Women Who Shaped Europe | Simone Veil
Simone Veil was born in 1927 in Nice and survived the Holocaust after being deported to Auschwitz at the age of 16. The experience of inhumanity, injustice, and the collapse of democratic values shaped her lifelong commitment to human rights, dignity, and peace. After the war, she studied law and political science and became one of France’s most respected public figures.

A Survivor Who Transformed Europe
As France’s Minister of Health, Veil became internationally known for championing and passing the 1975 law legalising abortion — a landmark achievement that profoundly changed women’s rights and bodily autonomy in Europe. Despite intense political hostility and personal attacks, she defended the reform with courage, compassion, and clarity, making reproductive freedom a core democratic value.
A Builder of European Integration
In 1979, Simone Veil became the first female President of the European Parliament, directly elected by European citizens.

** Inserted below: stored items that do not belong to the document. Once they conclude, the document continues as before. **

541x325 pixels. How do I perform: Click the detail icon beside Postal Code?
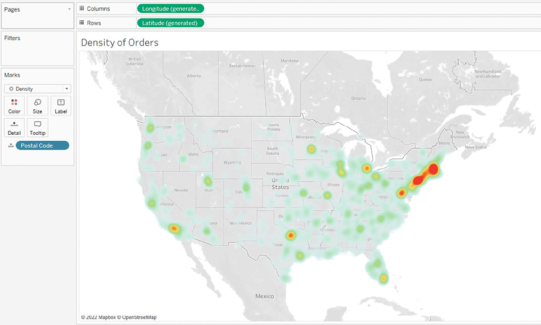coord(9,145)
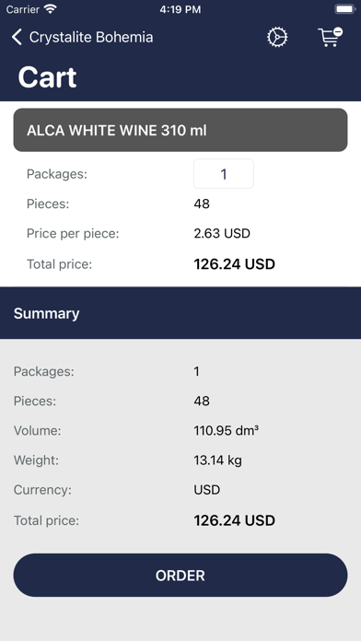
Task: Tap the item Pieces value 48
Action: (x=202, y=204)
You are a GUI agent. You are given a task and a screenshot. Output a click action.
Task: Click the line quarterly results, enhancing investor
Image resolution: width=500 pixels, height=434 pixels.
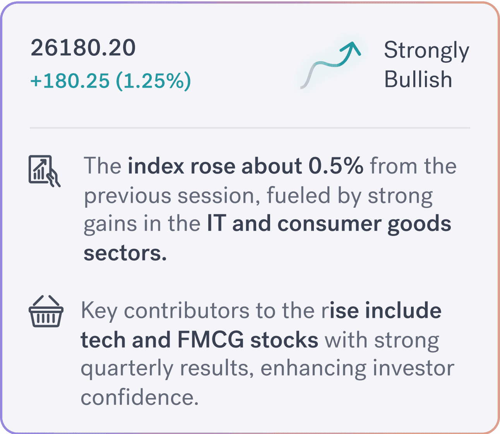point(267,369)
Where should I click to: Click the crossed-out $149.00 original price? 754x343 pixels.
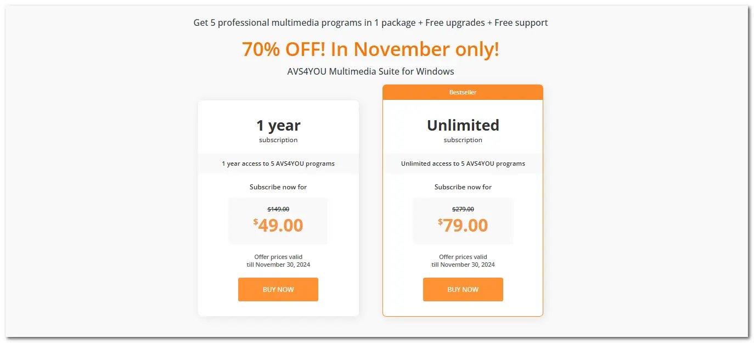point(278,209)
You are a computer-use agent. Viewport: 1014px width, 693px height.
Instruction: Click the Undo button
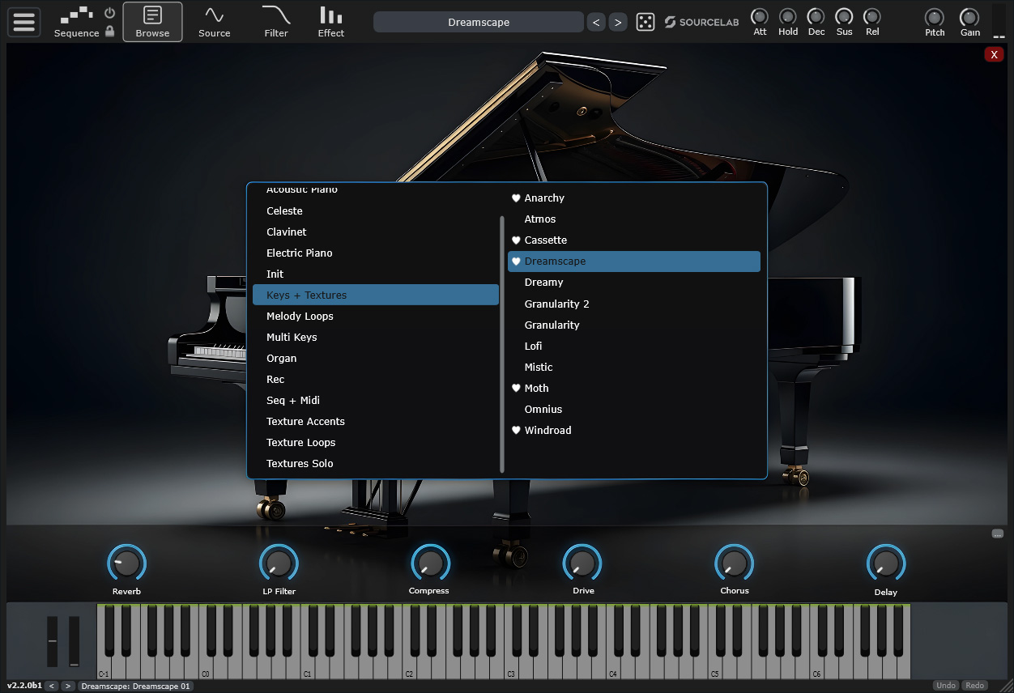click(945, 686)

She saw European integration as the strongest safeguard against war, antisemitism, and totalitarianism. Her leadership helped shape the European Union’s commitment to human rights, solidarity, and collective responsibility.
Important Dates
- 1944–1945 – Deported to Auschwitz and Bergen-Belsen
- 1975 – Passes the “Veil Law” legalising abortion in France
- 1979 – Elected first female President of the European Parliament
- 1998 – Enters the Académie Française
- 2017 – Dies in Paris; later interred in the Panthéon
⭐ Why Simone Veil Is Relevant for the WE Frame Project
Simone Veil’s story speaks directly to the core themes of WE Frame: equality, democracy, human dignity, and the power of intergenerational transmission. As a Holocaust survivor, she carried the memory of violence, discrimination, and democratic collapse into her political work, transforming personal trauma into public responsibility. Her life shows how the experience of oppression can become a driving force for protecting human rights and ensuring that the injustices of the past never reoccur.

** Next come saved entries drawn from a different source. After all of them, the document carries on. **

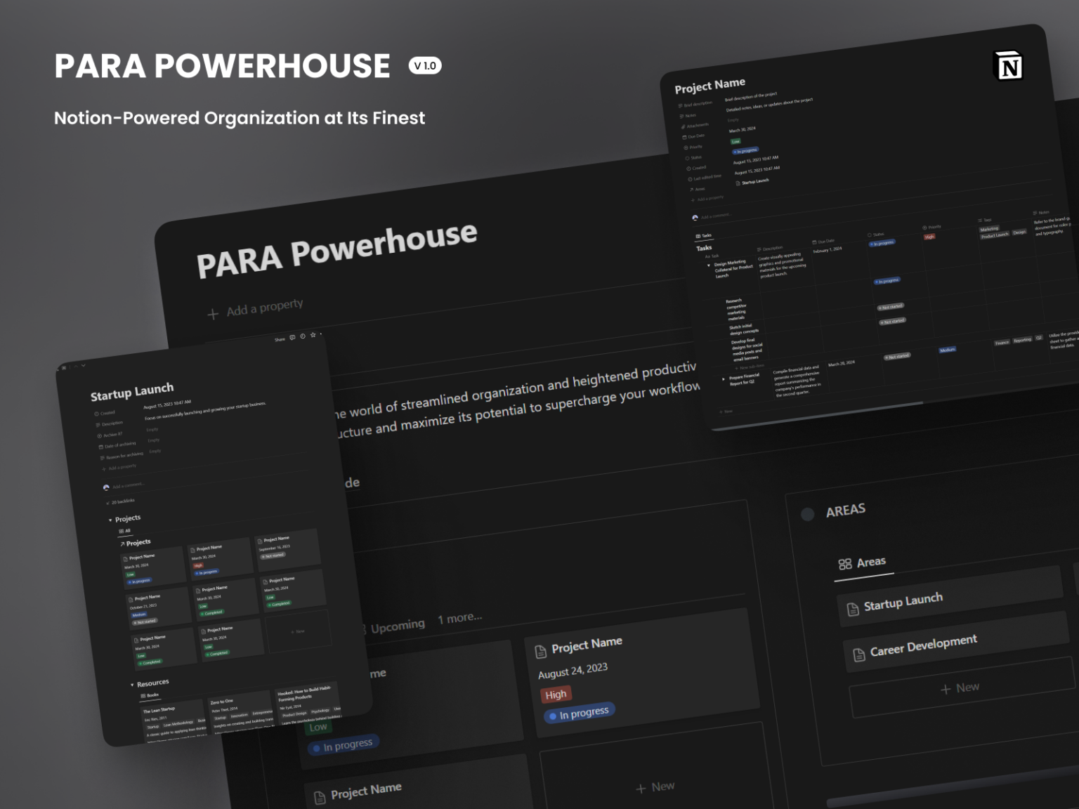Click Share in Startup Launch window
The height and width of the screenshot is (809, 1079).
tap(280, 339)
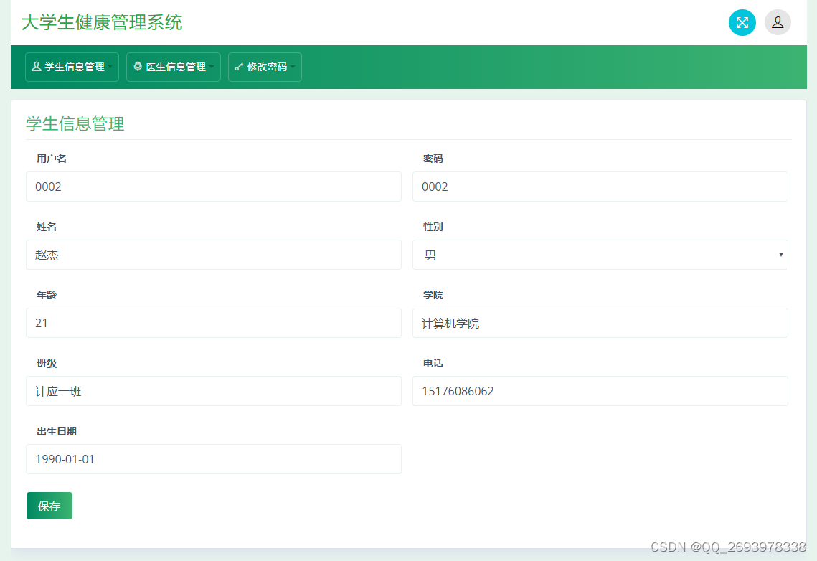The height and width of the screenshot is (561, 817).
Task: Expand the 学生信息管理 dropdown caret
Action: pyautogui.click(x=110, y=67)
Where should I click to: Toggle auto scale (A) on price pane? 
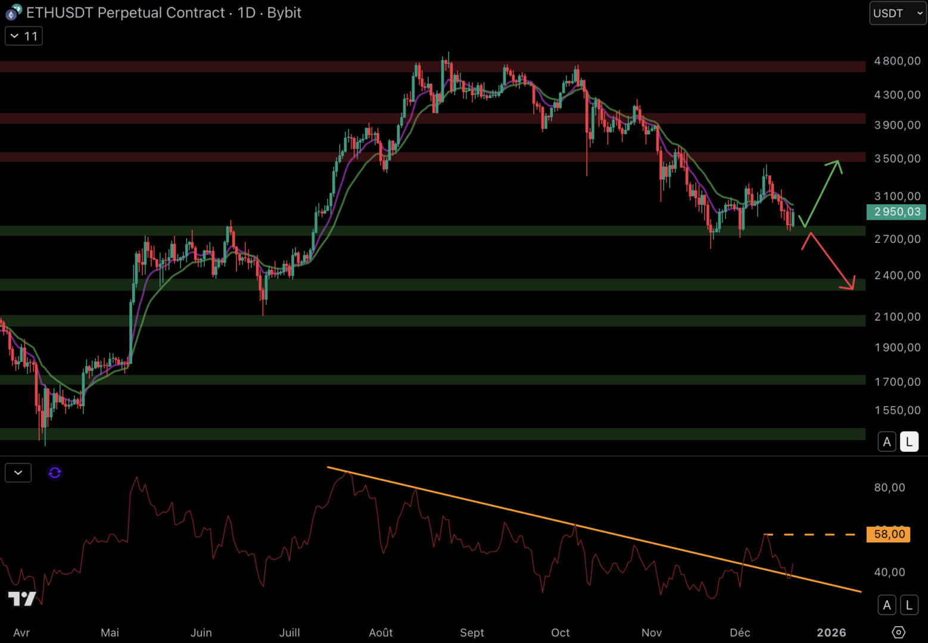(887, 442)
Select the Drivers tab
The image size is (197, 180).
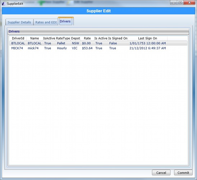click(66, 21)
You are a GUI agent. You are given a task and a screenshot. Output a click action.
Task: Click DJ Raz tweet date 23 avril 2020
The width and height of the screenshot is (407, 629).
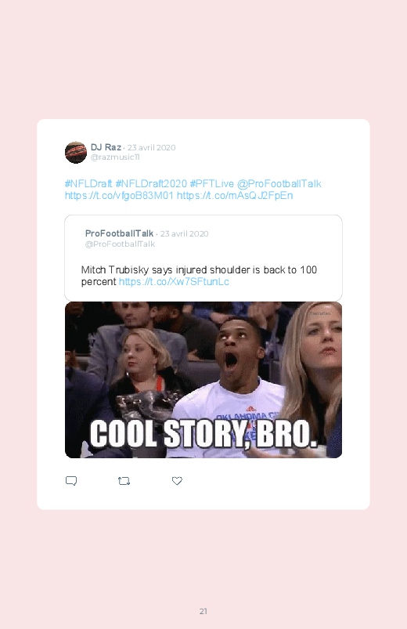tap(152, 147)
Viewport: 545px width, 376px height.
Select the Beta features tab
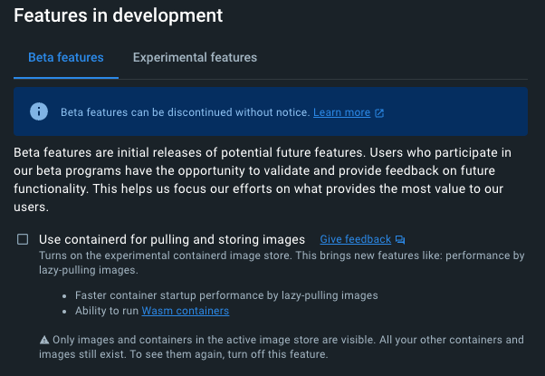coord(66,57)
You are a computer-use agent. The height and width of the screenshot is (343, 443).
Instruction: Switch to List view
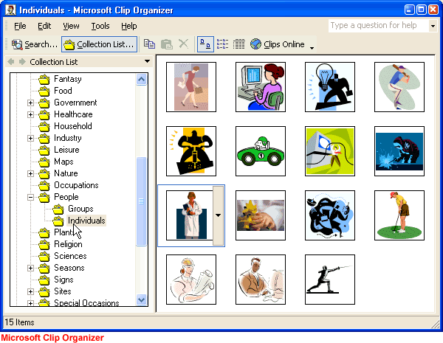(x=222, y=44)
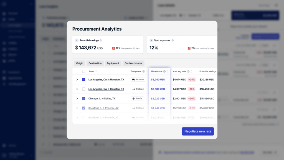
Task: Sort table by Lane column arrows
Action: [96, 71]
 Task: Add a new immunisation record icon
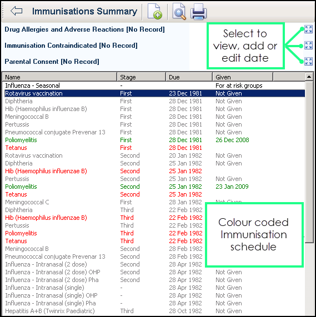pyautogui.click(x=154, y=12)
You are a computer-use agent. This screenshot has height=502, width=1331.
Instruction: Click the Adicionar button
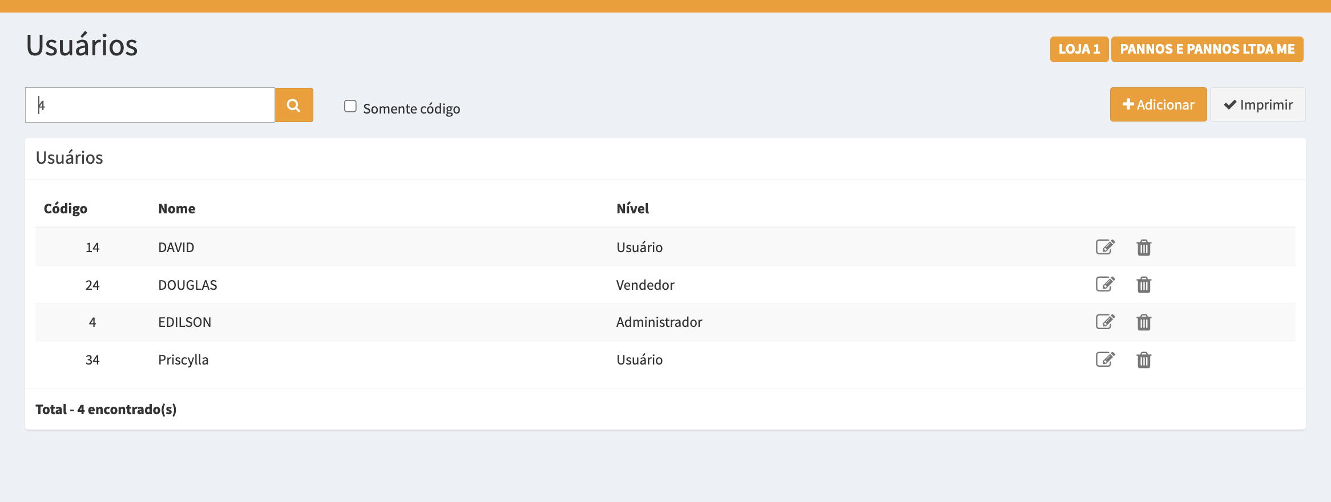[1158, 104]
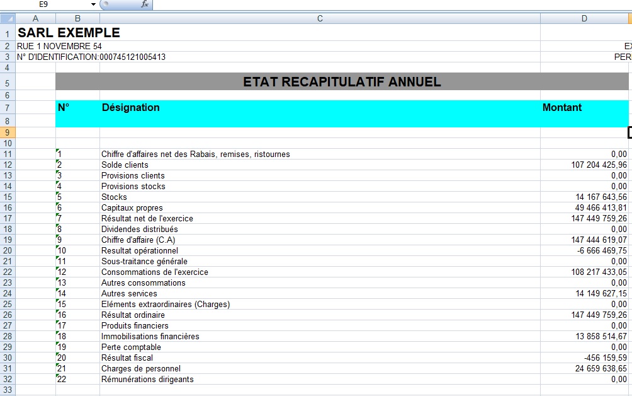Select the Resultat opérationnel value -6 666 469,75
632x396 pixels.
click(584, 251)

Veil’s leadership demonstrates how women can redefine political institutions from within. By legalising abortion in France in 1975 — a reform achieved despite intense hostility, misogyny, and threats — she expanded women’s autonomy, health, and freedom, linking equality with wellbeing and care. This perspective is central to WE Frame’s interest in the connections between gender, body sovereignty, and social responsibility.
As the first female President of the European Parliament, she made women’s political visibility and representation inseparable from the project of European integration. Veil believed that Europe was not only an economic union, but a moral and civic one — a space where solidarity, human dignity, and democratic values could be protected across borders. Her commitment to a united Europe reflects the importance of cooperation and shared narratives, key elements in WE Frame’s exploration of interconnected European histories.

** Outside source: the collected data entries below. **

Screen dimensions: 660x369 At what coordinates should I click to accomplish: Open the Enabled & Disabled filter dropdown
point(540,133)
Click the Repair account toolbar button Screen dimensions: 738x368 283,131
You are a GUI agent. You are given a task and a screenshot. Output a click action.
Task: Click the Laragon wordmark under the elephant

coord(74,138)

Veil also embodies the importance of intergenerational dialogue. She devoted much of her later life to Holocaust remembrance, believing that younger generations must understand the past to build a democratic future. Her insistence on memory as a political responsibility resonates strongly with WE Frame’s aim to bring young people and older generations together in conversations about justice, citizenship, and equality.